Most importantly, it can remind us to turn to love rather than fear. The Love that loves us so and mysteriously “sustains us, in everything,” as my teacher Jim Finley would say.
Like most people, I have been paying attention to the news. But in small doses. What has struck and uplifted me are the positive and beautiful ways people have been finding to connect. As if they cared.
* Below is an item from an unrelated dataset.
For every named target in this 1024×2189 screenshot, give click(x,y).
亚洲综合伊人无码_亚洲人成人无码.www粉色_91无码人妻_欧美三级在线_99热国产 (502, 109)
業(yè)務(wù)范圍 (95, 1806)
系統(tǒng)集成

As if we matter to each other.
As if we instinctively know that we don’t have to physically connect to touch someone’s heart.
Strangers are performing selfless acts of kindness: neighbors offering to get groceries for the elderly and homebound, high schools donating medical supplies and face masks to hospitals, volunteers “staffing” food banks and delivering food to low-income children who are missing their school lunches. And, most importantly of all are those selfless nurses, doctors, and other healthcare professionals who are working such long hours and returning, day after day, to exposure to this virus.
Then there are those positive social media messages and videos. Like the young Danish doctor happy to be able to give back to her country and the elderly who supported her education and career: https://www.boredpanda.com/danish-doctor-wants-to-pay-back-to-her-country-during-coronavirus/?utm_source=smartnews&utm_medium=referral&utm_campaign=organic
Or the many virtual communal prayer or meditation offerings. Like Contemplative Outreach’s “United in Prayer” Day this Saturday, March 21st: https://www.contemplativeoutreach.org/2020-united-prayer-day
Or like blogger Cameron Bellm, a contemplative, “writer of prayers,” and Seattle mom of two boys, who wrote this beautiful Prayer for a Pandemic
As Pope Francis counseled recently, “Don’t waste these difficult days….We must rediscover the concreteness of little things, small gestures of attention we can offer….We must understand that in small things lies our treasure. These gestures of tenderness, affection, compassion are minimal and tend to be lost in the anonymity of everyday life, but they are nonetheless decisive, important.”
Loving in place is possible. Even vital. In this time of COVIDA.
Sending you a big, virtual hug, Bea!